Brief:
This exercise calls for retyping every line below exactly, with the images omitted.

# # # #

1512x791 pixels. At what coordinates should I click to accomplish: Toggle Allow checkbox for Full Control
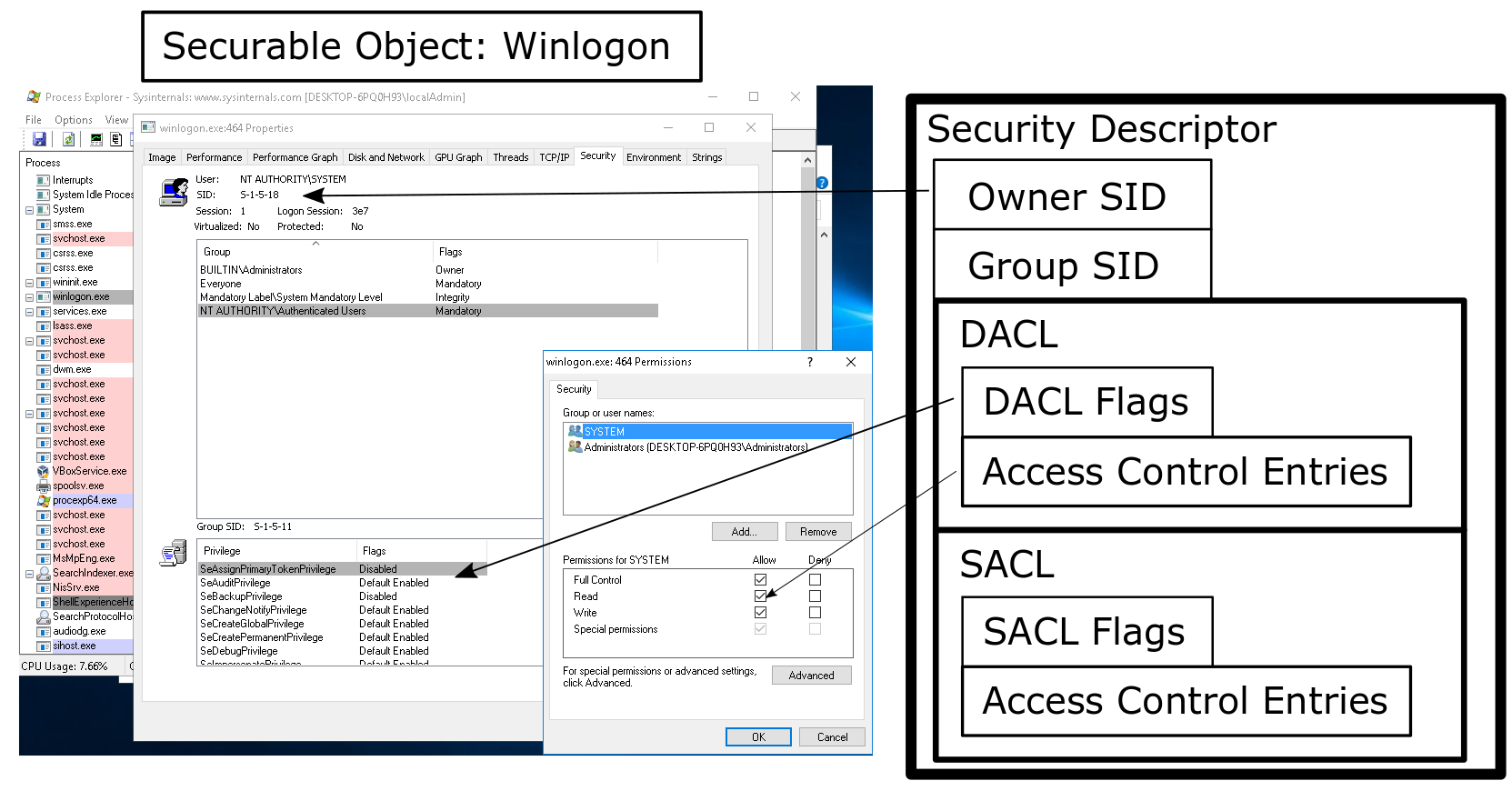coord(760,579)
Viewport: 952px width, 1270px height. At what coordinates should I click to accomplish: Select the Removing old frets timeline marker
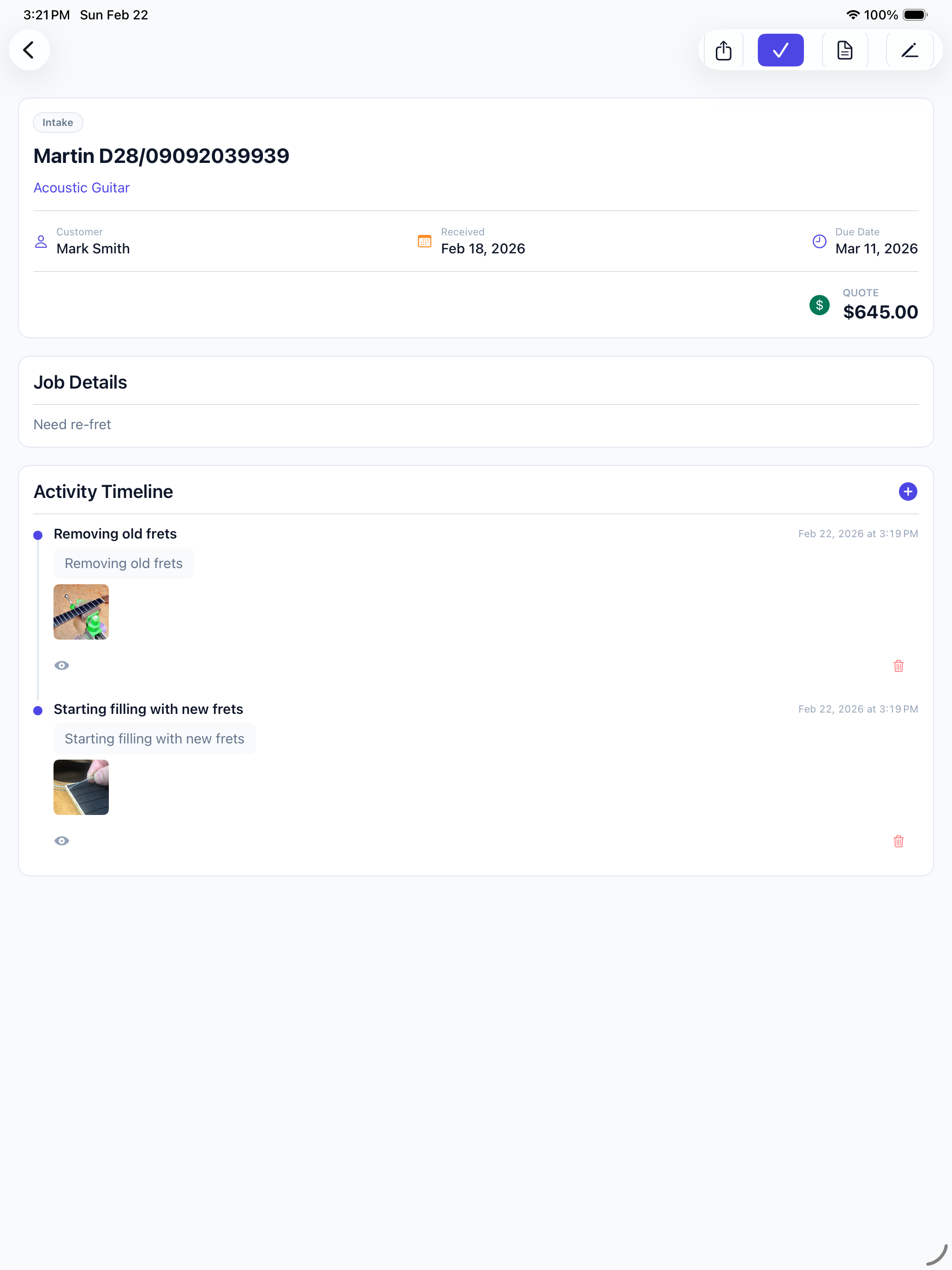(x=38, y=535)
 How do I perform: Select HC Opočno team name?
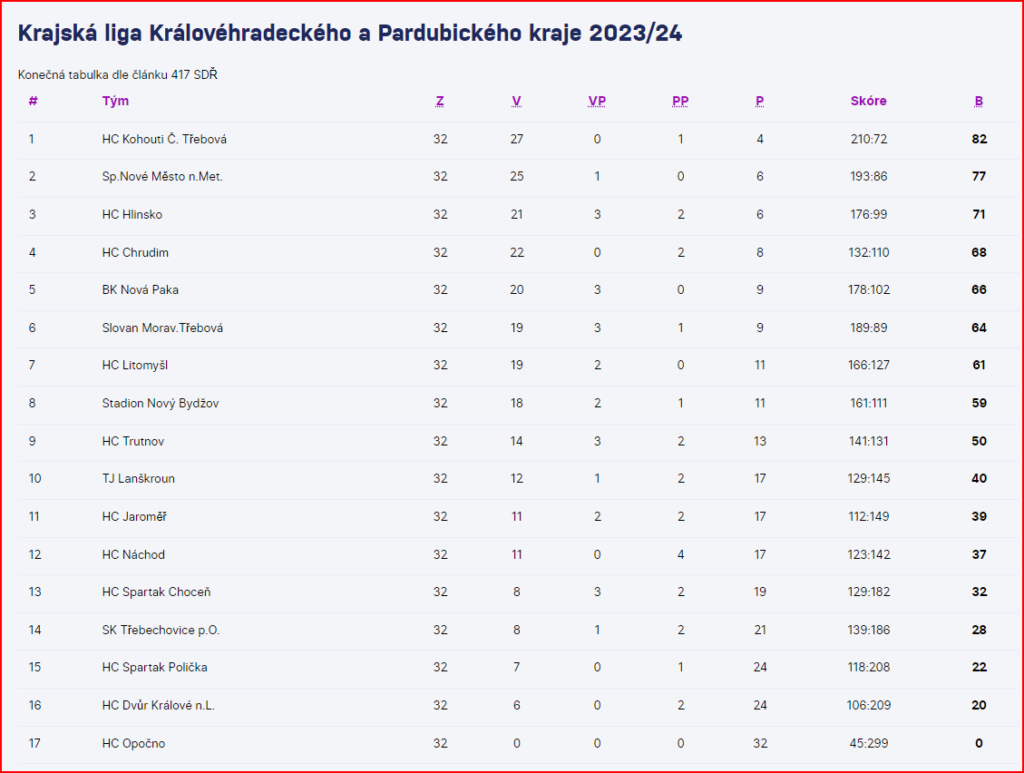[133, 743]
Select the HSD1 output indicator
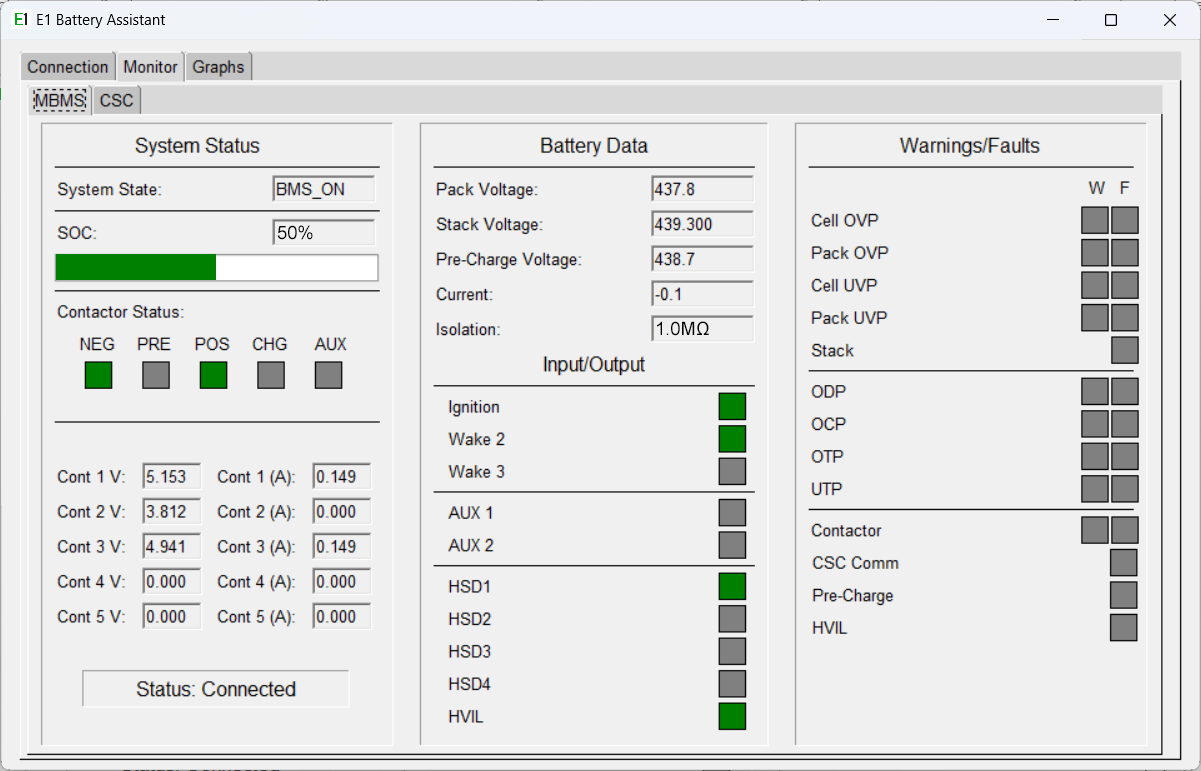This screenshot has width=1201, height=771. pos(732,586)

# # # #

Answer box:
1512x791 pixels. At what coordinates should I click to accomplish: Toggle Allow checkbox for Full Control
coord(760,579)
Viewport: 952px width, 1270px height. At what coordinates should I click to accomplish: Select the Removing old frets timeline marker
(x=38, y=535)
 How do I perform: Select HC Opočno team name?
[133, 743]
Select the HSD1 output indicator
This screenshot has width=1201, height=771. pos(732,586)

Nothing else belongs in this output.